By Mikaela STONE
Since 2021, the La Crescenta-Glendale Chapter of the Friday Night Lights (FNL) Youth Flag Football League grew from 75 kindergarten to eighth grade kids playing contact-free football at the Glendale Sports Complex to 500 kids spread across 58 teams. With a growing number of girls among these players, community members look to Crescenta Valley High School to establish an all-girls flag football team. A petition by local parents has received close to 500 signatures from future players and fans alike, signaling a definite local interest.
If a team is established, female flag football players from Crescenta Valley High School would join the California Interscholastic Federation (CIF), facing off against teams such as the La Cañada Spartans and Verdugo Hills Dons.
Fall 2024 marks the second season since CIF officially rolled out all-female flag football teams, partially inspired by the 2028 Olympics, which will feature female and male flag football teams.
FNL Commissioner Brandon Alexander sees Olympic inspiration not only within the elementary and middle school students of his organization, but in his own all-female flag football team as CIF Westlake High School varsity head coach.
Alexander describes both experiences as “amazing.” Regarding his high school team, he said it is “so much fun to see them get better in a short amount of time.”
The Westlake girls celebrated victory last season but Alexander reports that the second time around, competition is stiffer. Working year round, players undergo off-season training and even seek out private coaches.
Alexander believes flag football “teaches sportsmanship, team unity, discipline and hard work … [and how to handle] wear and tear on the body” – important skills for all young people. Alexander tries to keep his K-8 league “focused on family and fun.” Kids enrolled in the FNL have one practice a week and one game – or two! – on Friday.
The FNL Eagles team features Kaia and Charlee, two eighth grade girls who attend Rosemont Middle School. Kaia and Charlee have been friends since they started track at the age of 7 – a sport they are still heavily involved in. During that time they attended two Junior Olympics for track. Kaia joined the FNL four years ago after hearing classmates discuss it, now playing with her father Andrew Villegas as the Eagles’ coach. Charlee “fell in love with football” after watching Kaia play and joined three years ago. The football season does not conflict with the girls’ track season, or Kaia’s lacrosse season.
Kaia reports, “The boys are normally really accommodating and really sweet.”
Kaia currently stands as the only girl on the Rosemont football team – a title that may not last much longer if seventh grade Luna from the FNL Chargers has anything to say about it. Rosemont tryouts open next month, making all three girls “nervous but excited.”
Luna began playing football in fifth grade after watching her brothers play.
Villegas, or Coach Andrew, started coaching track when Kaia was 6. Both of his daughters are now involved in the FNL teams. His youngest, Sienna, is in fifth grade.

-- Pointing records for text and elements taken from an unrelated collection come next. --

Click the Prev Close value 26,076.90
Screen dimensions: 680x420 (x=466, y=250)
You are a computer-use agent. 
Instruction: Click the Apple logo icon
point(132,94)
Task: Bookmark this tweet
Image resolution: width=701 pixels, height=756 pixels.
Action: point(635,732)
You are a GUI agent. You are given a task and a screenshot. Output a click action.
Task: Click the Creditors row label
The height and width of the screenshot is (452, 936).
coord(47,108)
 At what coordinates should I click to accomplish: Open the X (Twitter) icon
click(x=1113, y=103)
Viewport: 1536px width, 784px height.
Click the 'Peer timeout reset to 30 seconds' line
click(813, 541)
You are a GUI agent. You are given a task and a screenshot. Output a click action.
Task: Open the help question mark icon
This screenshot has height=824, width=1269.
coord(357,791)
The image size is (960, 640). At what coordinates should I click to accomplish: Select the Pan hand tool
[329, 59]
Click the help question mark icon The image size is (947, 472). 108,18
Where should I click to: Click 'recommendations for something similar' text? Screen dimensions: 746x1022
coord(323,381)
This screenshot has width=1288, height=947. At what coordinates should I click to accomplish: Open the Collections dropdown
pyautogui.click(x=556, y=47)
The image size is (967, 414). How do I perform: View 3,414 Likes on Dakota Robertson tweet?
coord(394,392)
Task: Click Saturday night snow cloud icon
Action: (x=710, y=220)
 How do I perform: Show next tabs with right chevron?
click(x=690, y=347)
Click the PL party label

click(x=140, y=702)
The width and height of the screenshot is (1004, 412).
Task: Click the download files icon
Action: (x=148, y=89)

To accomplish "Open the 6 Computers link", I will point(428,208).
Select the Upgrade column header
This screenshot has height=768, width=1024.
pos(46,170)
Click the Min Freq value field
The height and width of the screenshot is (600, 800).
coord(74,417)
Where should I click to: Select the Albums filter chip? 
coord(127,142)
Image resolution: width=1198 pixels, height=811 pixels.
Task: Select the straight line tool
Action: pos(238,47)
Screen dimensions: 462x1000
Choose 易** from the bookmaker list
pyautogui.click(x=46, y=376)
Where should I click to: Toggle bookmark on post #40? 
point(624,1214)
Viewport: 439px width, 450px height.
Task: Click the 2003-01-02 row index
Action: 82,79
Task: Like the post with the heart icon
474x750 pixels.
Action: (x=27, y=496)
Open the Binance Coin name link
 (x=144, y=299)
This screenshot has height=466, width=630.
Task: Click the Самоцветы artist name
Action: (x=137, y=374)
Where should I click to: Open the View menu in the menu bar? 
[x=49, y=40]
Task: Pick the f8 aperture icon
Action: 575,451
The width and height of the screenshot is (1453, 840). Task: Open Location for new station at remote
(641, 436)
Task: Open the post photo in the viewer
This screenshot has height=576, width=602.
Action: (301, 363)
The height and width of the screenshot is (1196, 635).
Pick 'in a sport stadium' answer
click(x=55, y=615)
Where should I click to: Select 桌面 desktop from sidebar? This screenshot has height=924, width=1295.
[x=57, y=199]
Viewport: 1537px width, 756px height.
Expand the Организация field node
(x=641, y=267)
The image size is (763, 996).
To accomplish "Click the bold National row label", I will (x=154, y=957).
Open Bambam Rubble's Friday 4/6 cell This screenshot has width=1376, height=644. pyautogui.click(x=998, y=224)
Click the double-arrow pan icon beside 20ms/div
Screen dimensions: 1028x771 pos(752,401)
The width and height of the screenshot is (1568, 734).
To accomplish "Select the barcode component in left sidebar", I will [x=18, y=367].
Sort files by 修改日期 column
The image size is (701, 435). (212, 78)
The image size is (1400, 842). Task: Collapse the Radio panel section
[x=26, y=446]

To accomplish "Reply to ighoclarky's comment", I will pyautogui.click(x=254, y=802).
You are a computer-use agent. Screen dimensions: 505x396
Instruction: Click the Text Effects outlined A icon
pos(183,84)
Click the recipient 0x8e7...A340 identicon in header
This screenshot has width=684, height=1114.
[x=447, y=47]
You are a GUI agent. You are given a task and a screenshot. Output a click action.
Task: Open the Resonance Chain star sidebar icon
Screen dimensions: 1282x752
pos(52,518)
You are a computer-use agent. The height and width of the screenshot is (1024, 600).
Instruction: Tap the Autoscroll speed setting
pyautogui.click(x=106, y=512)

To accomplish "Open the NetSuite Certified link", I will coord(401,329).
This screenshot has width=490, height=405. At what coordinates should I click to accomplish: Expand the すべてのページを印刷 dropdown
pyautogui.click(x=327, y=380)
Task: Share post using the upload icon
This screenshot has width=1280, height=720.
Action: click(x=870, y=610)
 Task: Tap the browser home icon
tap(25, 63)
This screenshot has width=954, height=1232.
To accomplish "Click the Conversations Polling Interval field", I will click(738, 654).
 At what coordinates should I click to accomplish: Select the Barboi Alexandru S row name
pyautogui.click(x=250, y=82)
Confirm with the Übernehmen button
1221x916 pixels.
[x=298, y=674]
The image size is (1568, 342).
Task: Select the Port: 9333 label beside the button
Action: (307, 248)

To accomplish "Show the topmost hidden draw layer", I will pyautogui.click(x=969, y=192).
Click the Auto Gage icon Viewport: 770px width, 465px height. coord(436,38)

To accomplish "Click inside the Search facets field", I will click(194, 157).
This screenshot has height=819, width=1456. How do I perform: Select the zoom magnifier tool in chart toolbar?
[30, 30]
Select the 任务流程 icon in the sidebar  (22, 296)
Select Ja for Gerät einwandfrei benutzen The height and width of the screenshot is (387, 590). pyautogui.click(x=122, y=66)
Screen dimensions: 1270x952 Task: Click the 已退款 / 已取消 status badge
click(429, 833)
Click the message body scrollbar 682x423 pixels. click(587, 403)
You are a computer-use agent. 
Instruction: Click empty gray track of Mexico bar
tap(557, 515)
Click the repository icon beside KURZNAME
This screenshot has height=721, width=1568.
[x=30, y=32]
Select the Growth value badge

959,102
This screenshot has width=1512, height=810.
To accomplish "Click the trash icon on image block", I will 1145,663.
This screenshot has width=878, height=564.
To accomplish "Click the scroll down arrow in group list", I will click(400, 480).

Villegas supports students across multiple sports: He coaches the Eagles football team, youth track for the West Valley Eagles and volunteers with the Rosemont team as defensive coach, all while being a middle school social studies teacher at Oak Avenue Intermediate School. He encouraged playing football for track-and-field kids of all genders because he believed it was beneficial for runners to have a fall sport.
To him, the lasting friendships found in flag football and track-and-field are most important.
“It’s great they will get to play together at the next level,” Villegas says.